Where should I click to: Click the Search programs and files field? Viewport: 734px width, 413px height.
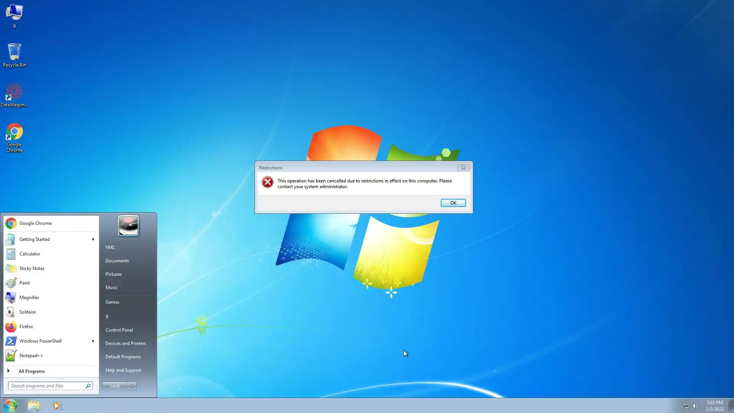[x=47, y=385]
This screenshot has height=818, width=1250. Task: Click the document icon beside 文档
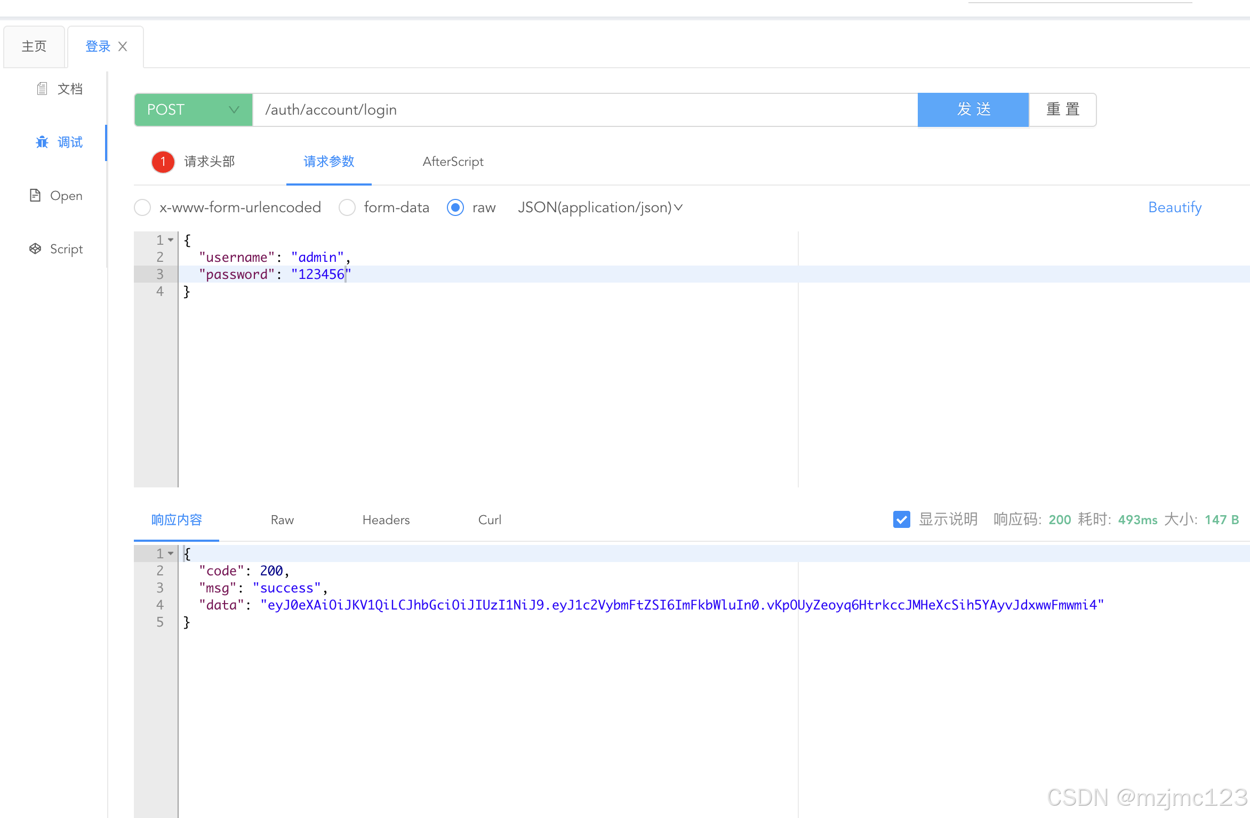(42, 89)
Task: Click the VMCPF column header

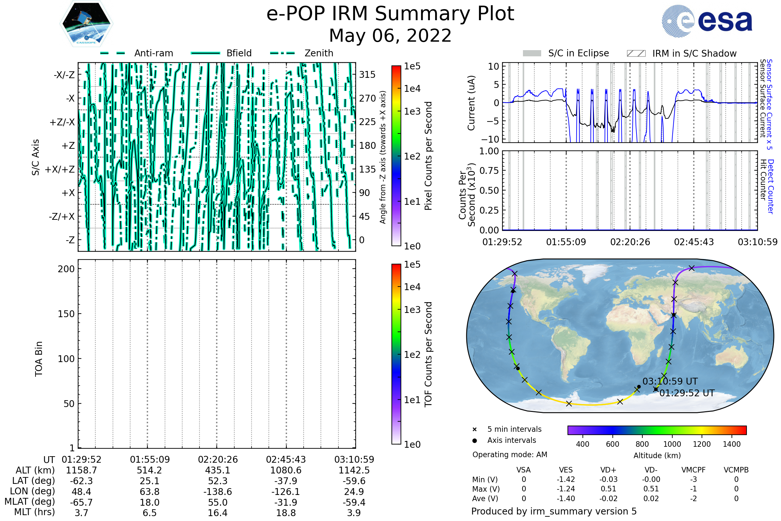Action: pyautogui.click(x=693, y=470)

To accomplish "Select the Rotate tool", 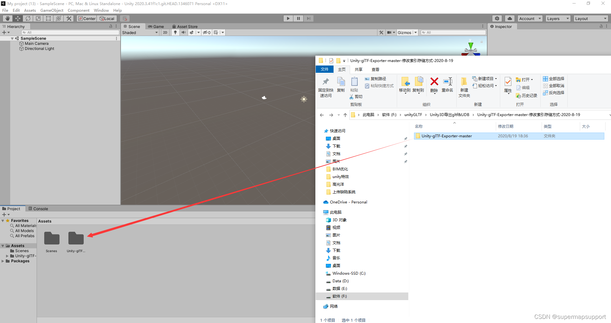I will tap(28, 18).
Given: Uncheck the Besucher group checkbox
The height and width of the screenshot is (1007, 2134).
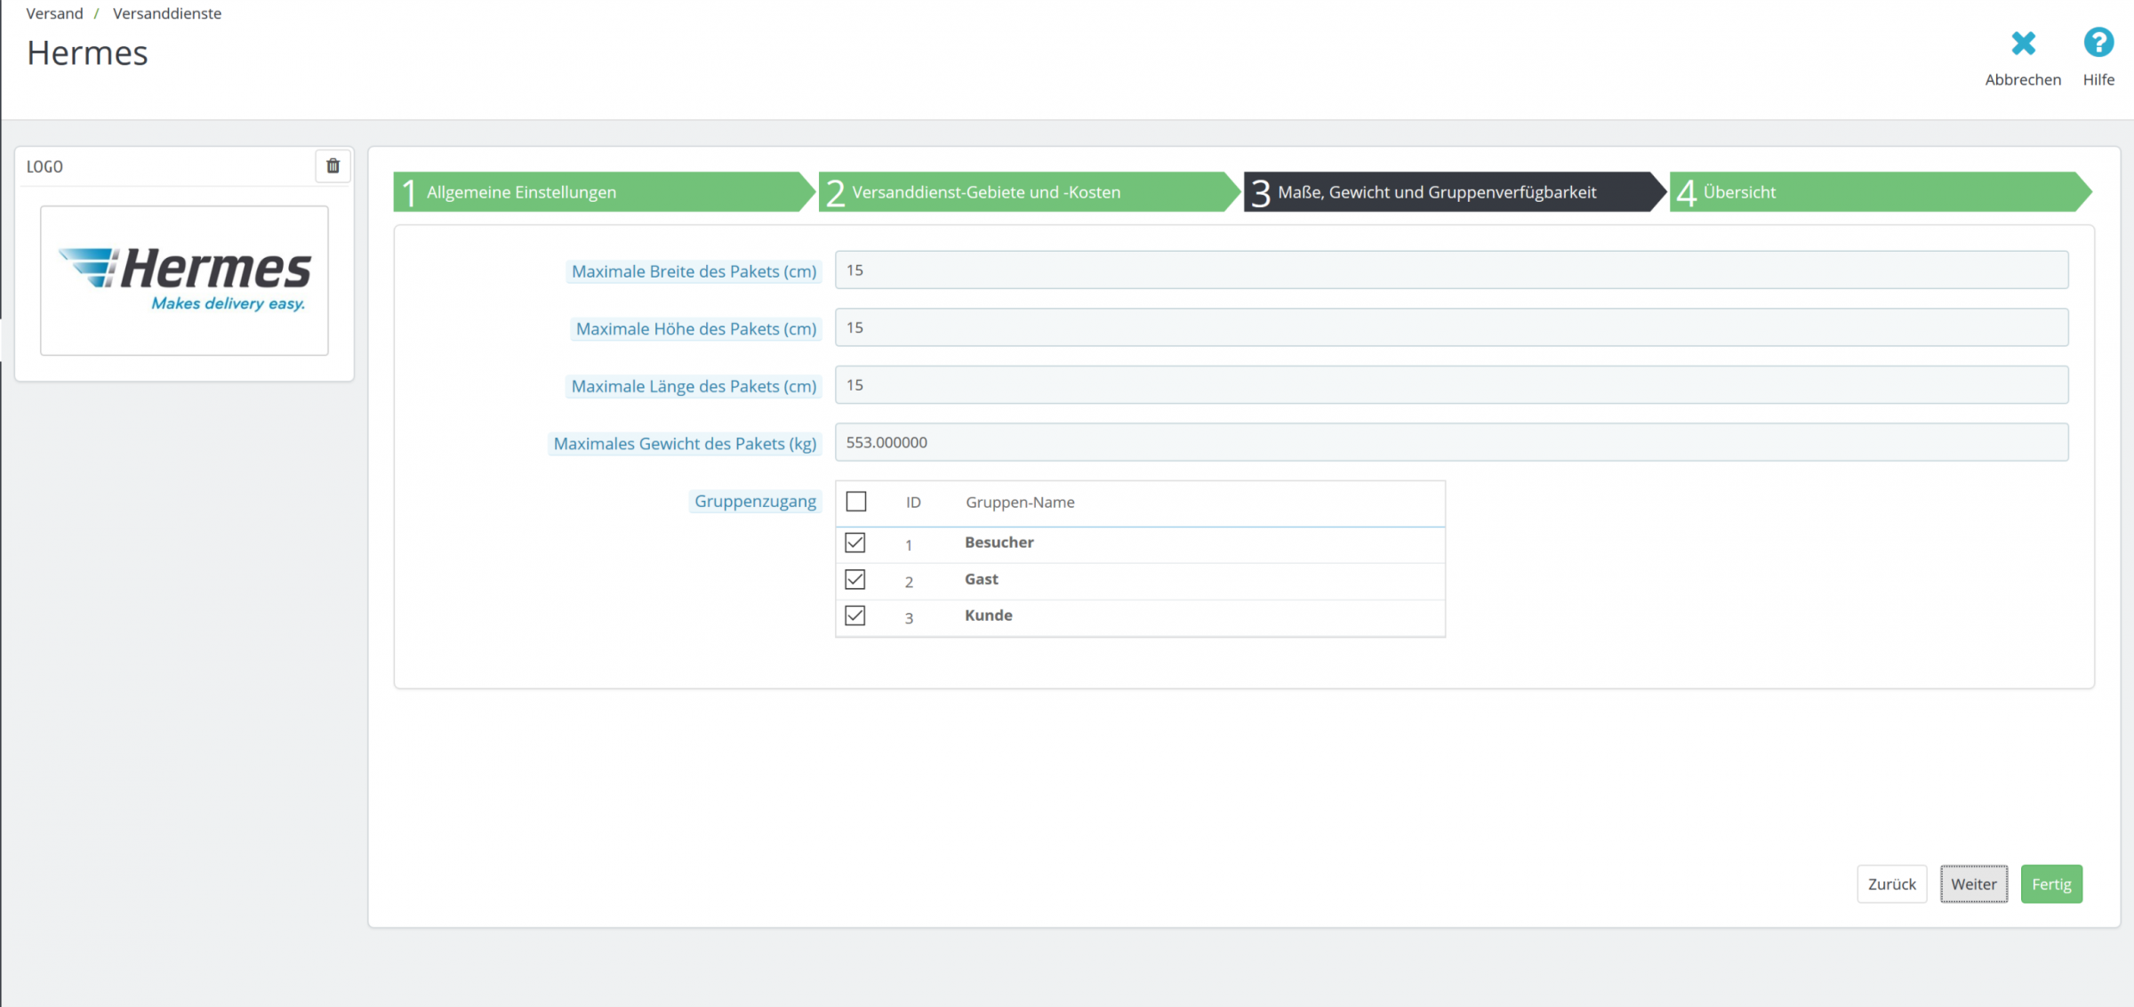Looking at the screenshot, I should pyautogui.click(x=855, y=543).
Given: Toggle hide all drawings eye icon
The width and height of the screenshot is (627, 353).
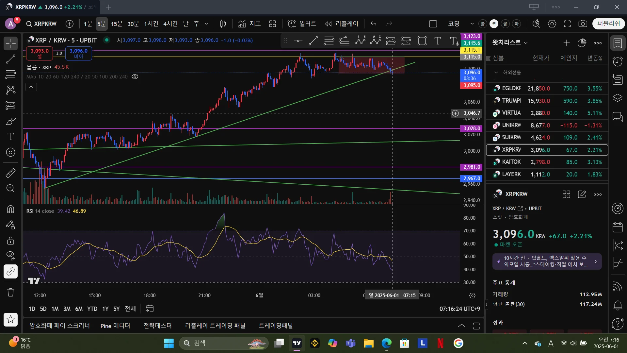Looking at the screenshot, I should tap(10, 255).
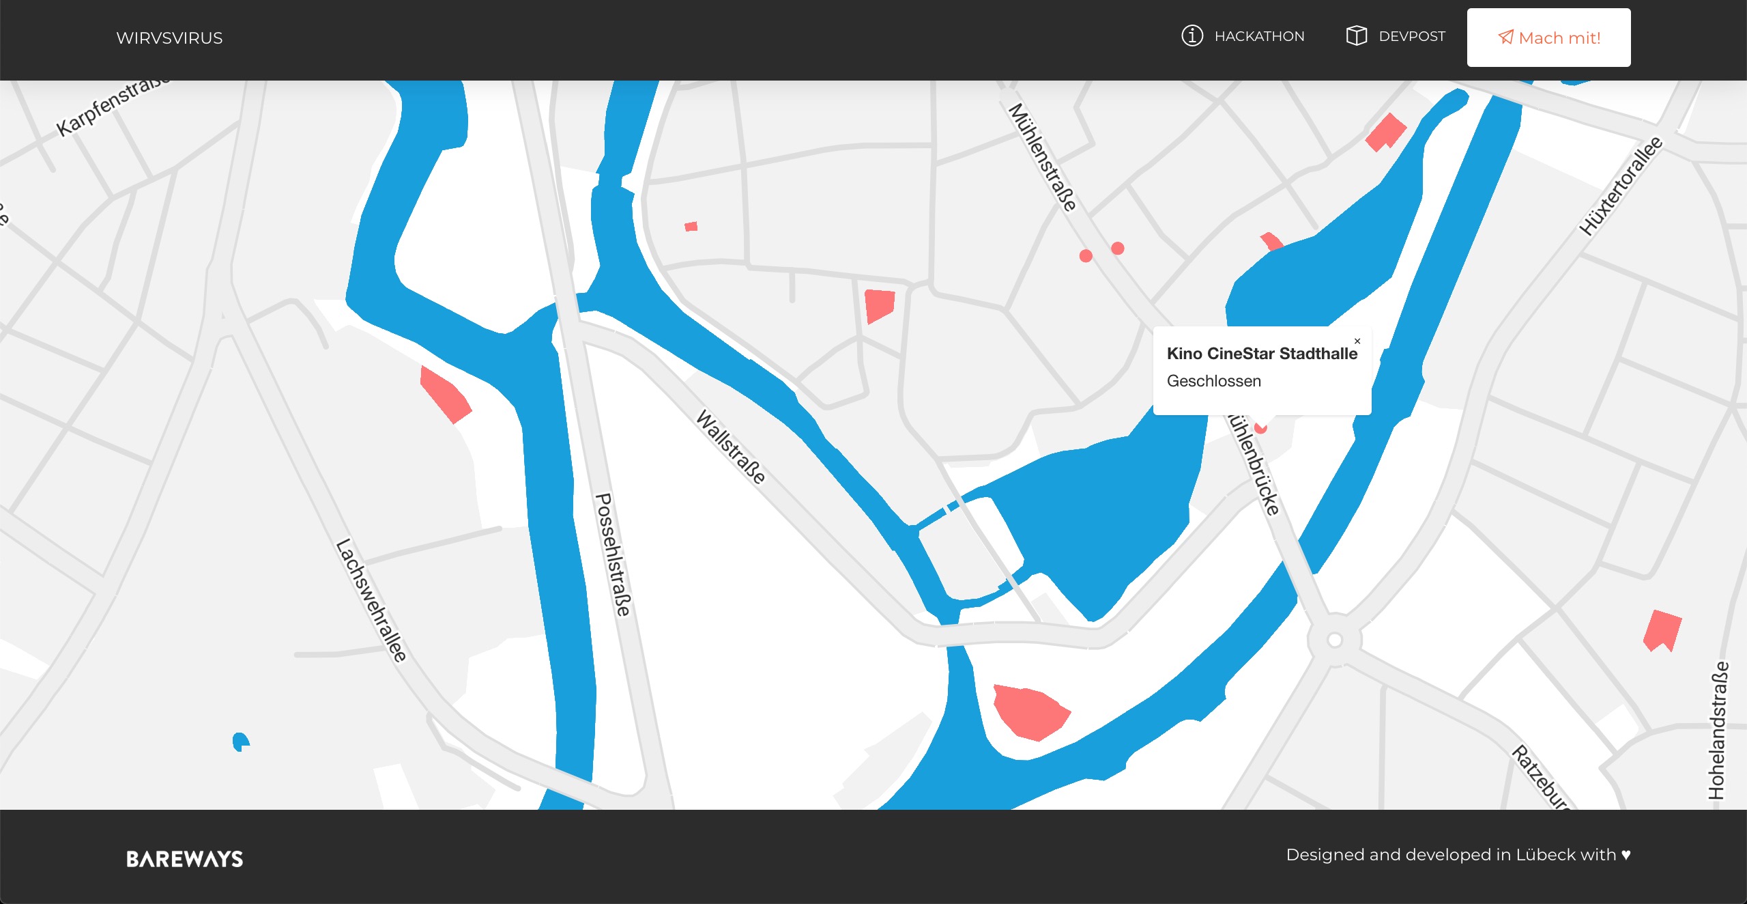Click red building near Hüxtertorallee top
Screen dimensions: 1747x904
pos(1386,132)
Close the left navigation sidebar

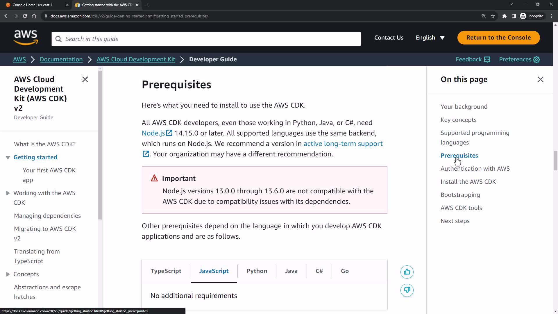point(85,79)
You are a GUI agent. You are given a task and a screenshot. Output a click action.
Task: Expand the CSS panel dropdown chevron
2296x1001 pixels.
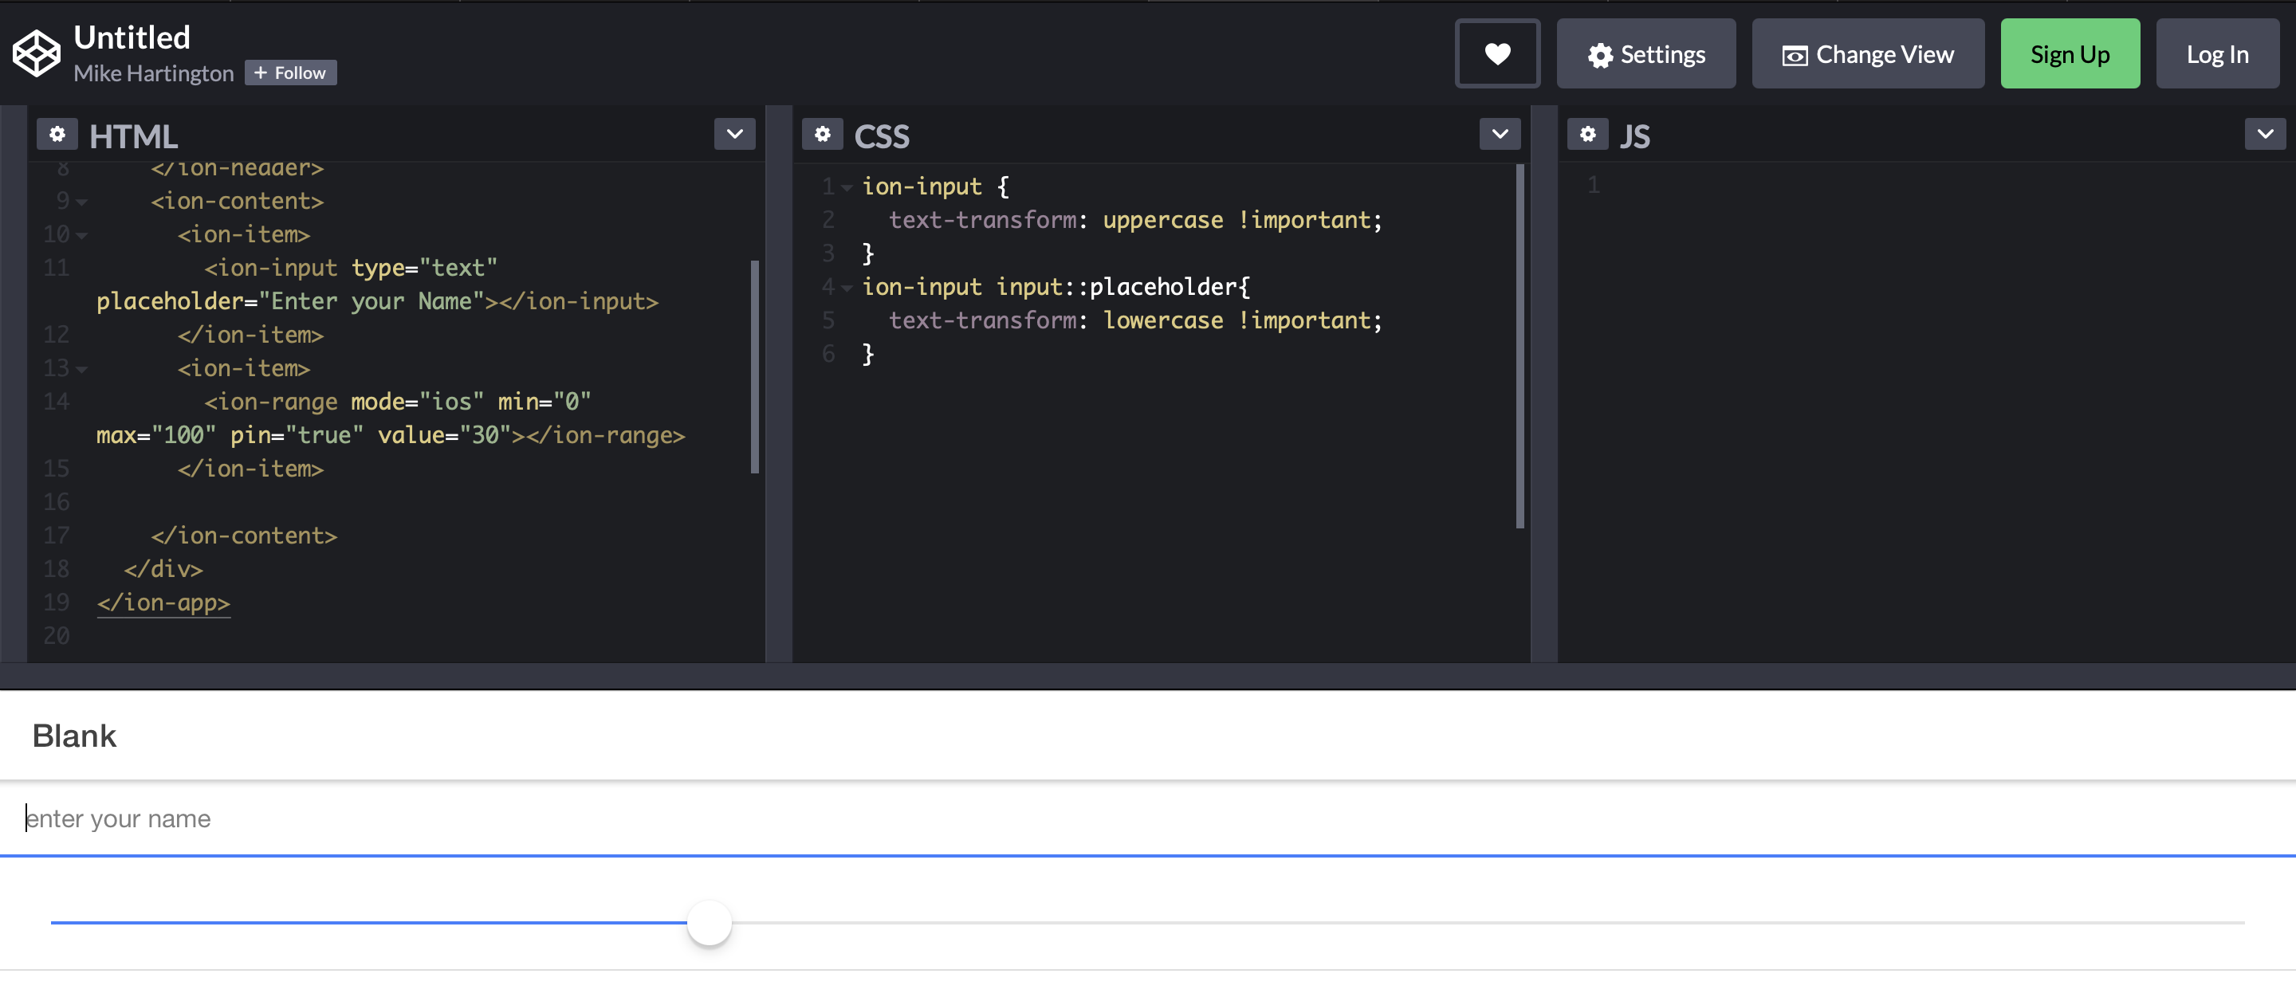(1500, 134)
◇ ◇ ◇ ◇ ◇ ◇ ◇
# TASK ITEM
Set down again, exactly, the lines from the one with "The height and" to the last line of the data, both included and pictures excluded.

# RESPONSE TO THIS EXERCISE
The height and width of the screenshot is (1007, 2134).
Looking at the screenshot, I should pyautogui.click(x=855, y=543).
Given: Toggle hide all drawings eye icon
The width and height of the screenshot is (627, 353).
Looking at the screenshot, I should tap(10, 255).
Click red building near Hüxtertorallee top
Screen dimensions: 1747x904
pos(1386,132)
Close the left navigation sidebar

point(85,79)
You are a GUI agent. You are given a task and a screenshot. Output a click action.
Task: Expand the CSS panel dropdown chevron
2296x1001 pixels.
(1500, 134)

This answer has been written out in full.